Conduite automobile et traitements psychotropes, aider à prendre le virage…inclusif

Publié le 29/11/2018

Malgré le renchérissement constant du coût de l’énergie, une voiture personnelle demeure souvent nécessaire pour les déplacements de nombreuses personnes dans le monde, « y compris certains patients souffrant de troubles mentaux », rappelle une équipe du département de psychiatrie de l’Université de Nagoya (au Japon) ayant coordonné une recherche concernant l’incidence des psychotropes sur les performances de la conduite automobile.

Croisant dans PubMed des mots-clefs liés aux tests de conduite avec d’autres mots-clefs liés aux médicaments psychotropes, cette étude a été motivée par le « flou » qui subsisterait dans ce domaine, avec l’objectif de procéder à une revue de la littérature spécialisée pour évaluer l’influence des médicaments sur la qualité de la conduite automobile. Retenant 121 publications jugées pertinentes, les auteurs ont observé que cette qualité de la conduite automobile était appréciée soit par des tests classiques de conduite réelle sur route, soit par des tests pratiqués avec des simulateurs de conduite.

Tests sur route ou sur simulateur

Si les tests de conduite effective sur route demeurent les plus fréquents, on constate que les évaluations sur des simulateurs de conduite tendent à devenir « de plus en plus courantes, en raison de leur sécurité et de leur faible coût. » Cependant, le caractère encore trop hétérogène et récent de ces différents tests sur simulateurs rend souvent « difficiles » les comparaisons pratiques entre leurs résultats. Alors que les tests de conduite réelle sur autoroute représentent la meilleure appréciation (gold standard) en la matière, la fiabilité des tests sur simulateurs et leur transposition tangible à la conduite réelle doivent encore être confirmées. Un autre point à améliorer concerne « la validité des méthodes d’évaluation de l’influence de l’alcool. »

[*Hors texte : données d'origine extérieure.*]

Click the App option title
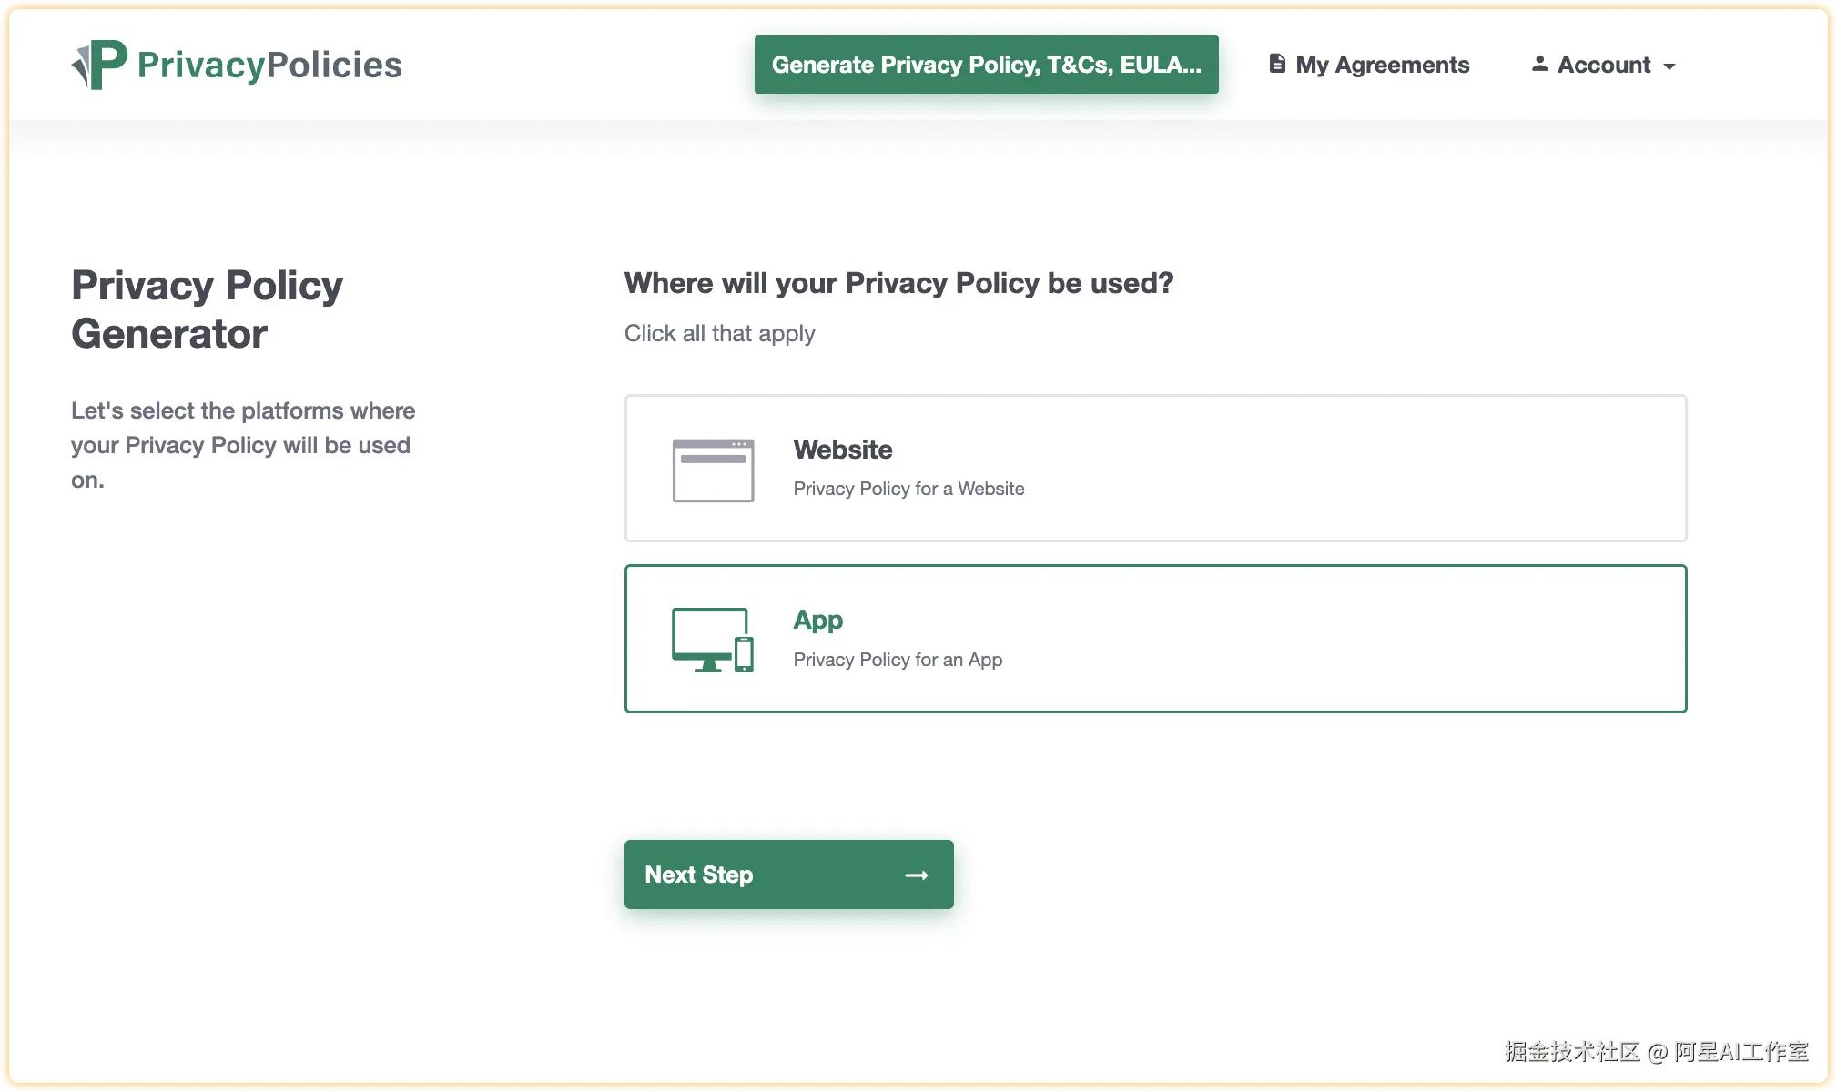1837x1092 pixels. 817,621

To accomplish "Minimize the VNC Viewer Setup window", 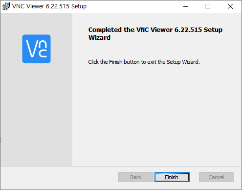I will coord(186,6).
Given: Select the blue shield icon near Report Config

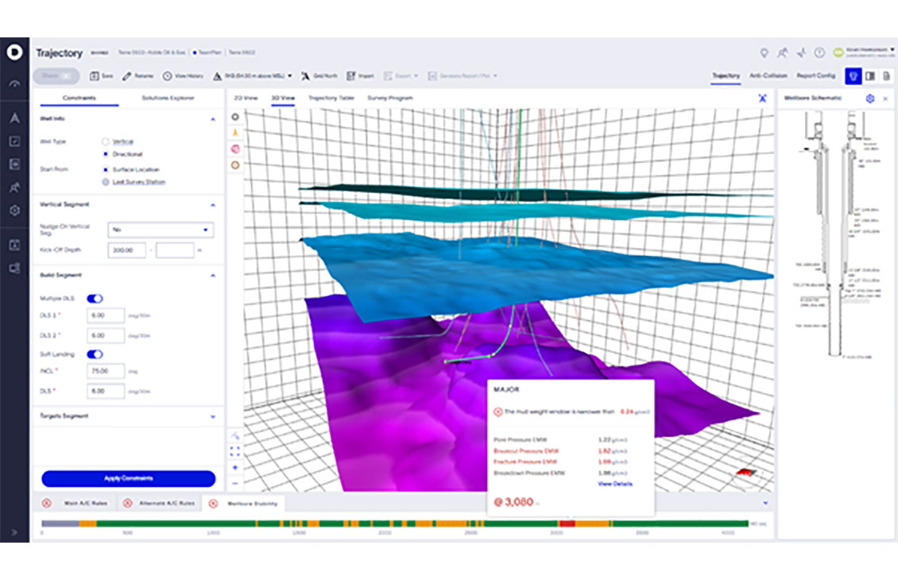Looking at the screenshot, I should point(853,75).
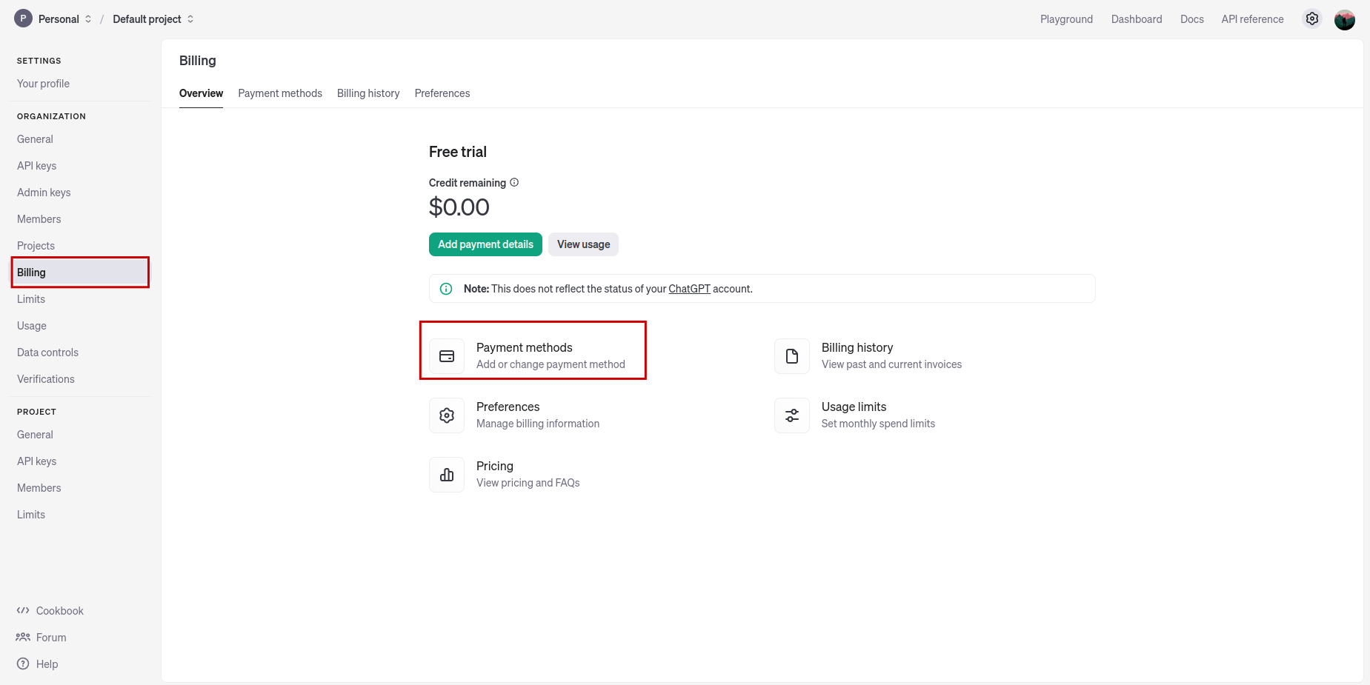Open the Cookbook code icon link
This screenshot has height=685, width=1370.
(x=23, y=611)
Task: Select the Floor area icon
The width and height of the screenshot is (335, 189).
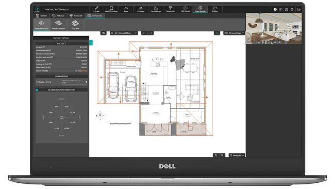Action: pos(75,24)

À une époque où la réinsertion sociale des malades mentaux constitue un objectif très important, le développement de ce type d’étude est intéressant pour contribuer à ce fameux « virage inclusif », d’autant plus que la conduite d’une voiture demeure un critère essentiel, tant d’un point de vue concret (contre la carence de transports collectifs dans certains territoires) que psychologique, pour la restauration positive de l’image de soi à laquelle contribue ce statut d’automobiliste.

Dr Alain Cohen
RÉFÉRENCE
Iwata M et coll.: Evaluation method regarding the effect of psychotropic drugs on driving performance: A literature review. Psychiatry & Clinical Neurosciences; 2018: 72: 747-773.